La aspiración a ser exactos nos lleva a creer que hay palabras que definen “exactamente” una realidad
Y ahora probemos a quitar sonido o ruido de las frases precedentes. ¿Qué pasaría? Pues sencillamente nada. Los nombres que complementan a todos esos sonidos o ruidos tienen ya en su significado un componente sonoro (pasos, un piano, voz, aplausos), cuando no son, colmo de la insistencia, formas específicas de sonido o ruido (susurro, ¡estruendo!, ladrido, chapoteo). En algunos casos, además, el componente sonoro se halla también en el verbo (oír, escuchar, llegar a sus oídos). ¿Qué diferencia hay entre “Cerró los ojos esperando que el sonido del susurro de las oraciones de su abuela la adormeciera” y “Cerró los ojos esperando que el susurro de las oraciones de su abuela la adormeciera”? ¿O entre “oyó mientras cruzaba un vago jardín el ruido de sus pasos sobre la grava” y “oyó mientras cruzaba un vago jardín sus pasos sobre la grava”? En el plano del significado, ninguna. En el plano de la lengua, ninguna. Solo puede haber, nos lo temíamos, una diferencia estilística.
La aspiración a ser matizados, precisos, exactos, o bien intensos, vehementes, nos lleva a creer que hay palabras o expresiones que definen “exactamente” una realidad, cuando en la lengua la única relación exacta que puede haber es entre palabras y palabras, entre convenciones y convenciones. Recordamos ahora las palabras de Pascual citadas al principio sobre las “combinaciones estereotipadas”. Pues sí: eso es lo que abunda en la lengua, y eso al final es lo que la hace más exacta. No es más “exacto” decir “oyó el ruido de sus pasos” que “oyó sus pasos”; de hecho, en la primera de estas formulaciones, la exactitud lingüística se pierde, convirtiéndose en redundancia, pues “ruido” está incluido en “oyó” y, reforzado por el “oyó”, también en “pasos”. Y tampoco es más “exacto” decir “el sonido de un motor” porque nos parezca que hace menos ruido que “el ruido de un motor”; lo único que es, igual que si hubiera dicho ruido, es más enfático. La convención, la “combinación estereotipada”, fijada por el uso y seguramente hasta por la tradición, en este caso es “el ruido de un motor”: querer escapar de estas convenciones distinguiendo entre sonido y ruido no tiene nada que ver con el deseo de ser “exactos”, aunque nos lo creamos. Si tiene que ver con el deseo de ser “intensos”, ah, pues bien… ya sabemos lo intensos que les gusta ser a algunos estilistas. Pero aún aventuraríamos que la querencia del inglés por anteponer the sound of a cualquier tipo de cosa que suene tiene algo que ver (inconscientemente las más de las veces) con esta redundancia. La idea de que el énfasis aporta expresividad está muy extendida, pero uno siempre acaba preguntándose si la expresividad consiste realmente en eso.

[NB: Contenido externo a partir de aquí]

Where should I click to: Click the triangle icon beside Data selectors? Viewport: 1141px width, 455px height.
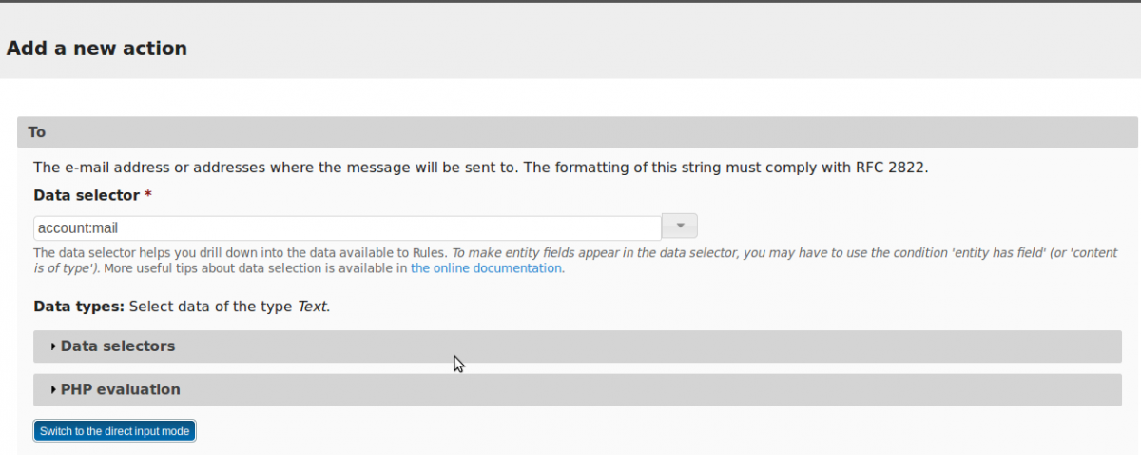point(54,346)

(Una nota final nada sonora, pero sobre un caso de idénticas características que nos sugiere otra gran redundancia, aquí ya claramente derivada del inglés: contenido. Un solo ejemplo entre los mil que podríamos encontrar:
“El
contenido de las llamadas de auxilio que realizaron los miembros de la escuela Sandy Hook a la policía de Newtown […]
revelan una mezcla de angustia, miedo, ansiedad” (“Una mezcla de temor y de calma…”,
El País,
4/XII/2013).
Habría bastado con “las llamadas”. Y fijémonos en si habría bastado que hasta la redactora de la noticia hace concordar el verbo (“revelan”) no con el singular “contenido” sino con el plural “las llamadas”.)